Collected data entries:
#####

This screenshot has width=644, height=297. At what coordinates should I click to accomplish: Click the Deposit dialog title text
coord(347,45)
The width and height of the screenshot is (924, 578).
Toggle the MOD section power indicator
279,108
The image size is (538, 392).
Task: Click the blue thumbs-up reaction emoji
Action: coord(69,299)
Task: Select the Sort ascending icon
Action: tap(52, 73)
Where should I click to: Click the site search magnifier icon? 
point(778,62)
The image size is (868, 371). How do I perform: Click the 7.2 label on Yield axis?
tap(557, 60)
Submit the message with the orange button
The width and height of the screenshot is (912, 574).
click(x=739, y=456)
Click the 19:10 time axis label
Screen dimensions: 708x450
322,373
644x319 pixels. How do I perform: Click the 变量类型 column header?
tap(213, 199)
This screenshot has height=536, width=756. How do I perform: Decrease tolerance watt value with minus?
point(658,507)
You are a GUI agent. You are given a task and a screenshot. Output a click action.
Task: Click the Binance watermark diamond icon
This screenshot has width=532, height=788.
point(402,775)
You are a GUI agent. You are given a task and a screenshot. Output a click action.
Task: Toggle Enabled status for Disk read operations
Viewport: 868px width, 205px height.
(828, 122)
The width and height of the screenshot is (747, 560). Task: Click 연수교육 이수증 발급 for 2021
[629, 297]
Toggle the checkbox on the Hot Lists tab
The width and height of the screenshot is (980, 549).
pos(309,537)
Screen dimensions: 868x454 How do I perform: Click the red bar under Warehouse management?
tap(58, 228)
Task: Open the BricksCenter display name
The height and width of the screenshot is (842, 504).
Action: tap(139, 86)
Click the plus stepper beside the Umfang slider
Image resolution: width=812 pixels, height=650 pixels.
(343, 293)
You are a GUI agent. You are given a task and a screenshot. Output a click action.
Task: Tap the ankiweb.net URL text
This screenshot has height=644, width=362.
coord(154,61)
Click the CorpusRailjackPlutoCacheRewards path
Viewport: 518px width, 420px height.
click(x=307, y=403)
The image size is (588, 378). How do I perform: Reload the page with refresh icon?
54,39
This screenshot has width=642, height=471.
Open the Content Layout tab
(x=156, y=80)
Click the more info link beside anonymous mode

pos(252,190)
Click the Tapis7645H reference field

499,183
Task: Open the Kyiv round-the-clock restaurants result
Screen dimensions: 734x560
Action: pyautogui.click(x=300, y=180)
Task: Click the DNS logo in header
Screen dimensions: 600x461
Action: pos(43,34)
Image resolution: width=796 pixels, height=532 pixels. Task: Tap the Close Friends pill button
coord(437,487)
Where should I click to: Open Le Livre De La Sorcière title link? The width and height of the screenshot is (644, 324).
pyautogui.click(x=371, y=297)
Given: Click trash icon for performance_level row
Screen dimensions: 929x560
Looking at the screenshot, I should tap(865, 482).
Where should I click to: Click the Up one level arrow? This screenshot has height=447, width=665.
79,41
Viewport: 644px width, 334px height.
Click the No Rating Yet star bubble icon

#####

Reproduce the whole of the records exactly, so that no line differs from the source above.

This screenshot has width=644, height=297. At what coordinates should I click to accomplish: Click the Deposit dialog title text
coord(347,45)
The width and height of the screenshot is (924, 578).
Toggle the MOD section power indicator
279,108
The image size is (538, 392).
Task: Click the blue thumbs-up reaction emoji
Action: coord(69,299)
Task: Select the Sort ascending icon
Action: tap(52, 73)
Where should I click to: Click the site search magnifier icon? 
point(778,62)
The image size is (868, 371). How do I perform: Click the 7.2 label on Yield axis?
tap(557, 60)
Submit the message with the orange button
The width and height of the screenshot is (912, 574).
click(x=739, y=456)
Click the 19:10 time axis label
Screen dimensions: 708x450
322,373
644x319 pixels. How do I perform: Click the 变量类型 column header?
tap(213, 199)
This screenshot has height=536, width=756. How do I perform: Decrease tolerance watt value with minus?
point(658,507)
You are a GUI agent. You are given a task and a screenshot. Output a click action.
Task: Click the Binance watermark diamond icon
This screenshot has width=532, height=788.
point(402,775)
You are a GUI agent. You are given a task and a screenshot. Output a click action.
Task: Toggle Enabled status for Disk read operations
Viewport: 868px width, 205px height.
(828, 122)
The width and height of the screenshot is (747, 560). Task: Click 연수교육 이수증 발급 for 2021
[629, 297]
Toggle the checkbox on the Hot Lists tab
The width and height of the screenshot is (980, 549).
pos(309,537)
Screen dimensions: 868x454 How do I perform: Click the red bar under Warehouse management?
tap(58, 228)
Task: Open the BricksCenter display name
The height and width of the screenshot is (842, 504).
Action: tap(139, 86)
Click the plus stepper beside the Umfang slider
Image resolution: width=812 pixels, height=650 pixels.
(343, 293)
You are a GUI agent. You are given a task and a screenshot. Output a click action.
Task: Tap the ankiweb.net URL text
This screenshot has height=644, width=362.
coord(154,61)
Click the CorpusRailjackPlutoCacheRewards path
Viewport: 518px width, 420px height.
click(x=307, y=403)
The image size is (588, 378). How do I perform: Reload the page with refresh icon?
54,39
This screenshot has width=642, height=471.
Open the Content Layout tab
(x=156, y=80)
Click the more info link beside anonymous mode

pos(252,190)
Click the Tapis7645H reference field

499,183
Task: Open the Kyiv round-the-clock restaurants result
Screen dimensions: 734x560
Action: pyautogui.click(x=300, y=180)
Task: Click the DNS logo in header
Screen dimensions: 600x461
Action: pos(43,34)
Image resolution: width=796 pixels, height=532 pixels. Task: Tap the Close Friends pill button
coord(437,487)
Where should I click to: Open Le Livre De La Sorcière title link? The width and height of the screenshot is (644, 324).
pyautogui.click(x=371, y=297)
Given: Click trash icon for performance_level row
Screen dimensions: 929x560
Looking at the screenshot, I should tap(865, 482).
Where should I click to: Click the Up one level arrow? This screenshot has height=447, width=665.
79,41
Viewport: 644px width, 334px height.
Click the No Rating Yet star bubble icon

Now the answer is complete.